**Article**
Looking Good Starts with Feeling Good: Drop the Flaw Focus

Looking Good Starts with Feeling Good - Drop the Flaw Focus

Sounds simple, right? But after two decades in the beauty biz, I know how difficult it is to shut out the negative messages coming at us every day.

Think for a moment about beauty “experts” who show us how to fix what they perceive is wrong with a given face. They see and point out the flaws first—expecting us to agree with the criticism— and then give instruction on how to camouflage the “issue.” We can get so caught up in obeying their authority that we start transferring other women’s “problem areas” to our own faces: suddenly we can only see dark undereye circles or thin lips. Before you know it, we feel worse than before.

We can hardly place blame on the beauty industry alone. Often the destructive cycle starts much closer to home.

No matter who you are, chances are people in your past have made negative comments about your appearance. Maybe a childhood bully yelled, “Hey, pizza face.” Or an uncle whispered, “Quite a honker of a schnoz she’s got there.” Or a controlling boyfriend hissed, “Your eyes are so tiny, no wonder you can’t drive straight.”

**Supplied material**
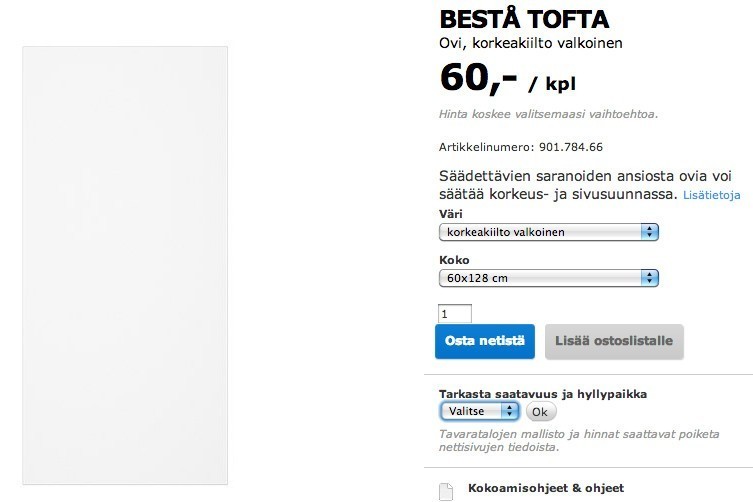Open the Lisätietoja link
Screen dimensions: 753x502
coord(711,195)
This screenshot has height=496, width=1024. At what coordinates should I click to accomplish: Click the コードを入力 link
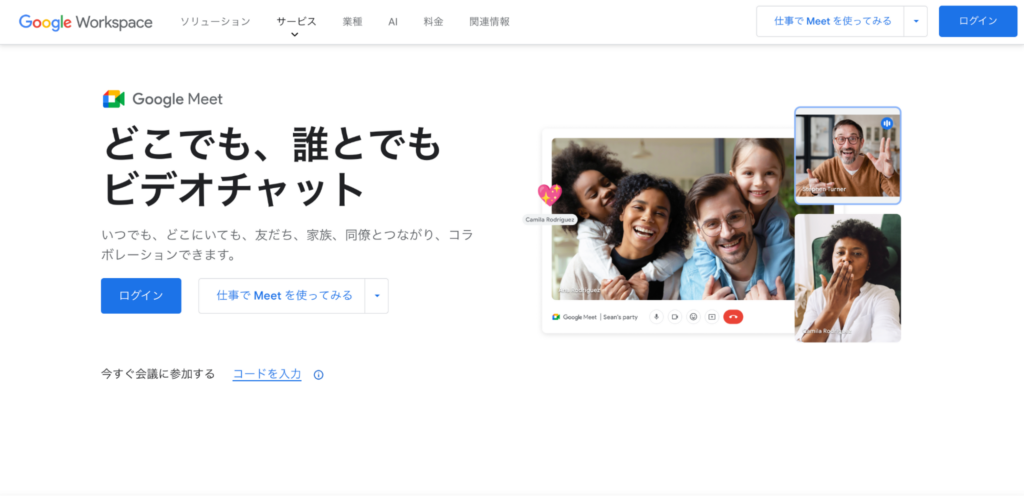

**Set problem A**
In the beauty article, revise the passage from "Think for a" to "worse than before." so that "conceal" replaces "camouflage".
**Set problem B**
Which people from someone's past does the beauty article give as examples of those who made negative comments about appearance?

**Correct output A**
Think for a moment about beauty “experts” who show us how to fix what they perceive is wrong with a given face. They see and point out the flaws first—expecting us to agree with the criticism— and then give instruction on how to conceal the “issue.” We can get so caught up in obeying their authority that we start transferring other women’s “problem areas” to our own faces: suddenly we can only see dark undereye circles or thin lips. Before you know it, we feel worse than before.

**Correct output B**
A childhood bully, an uncle, and a controlling boyfriend.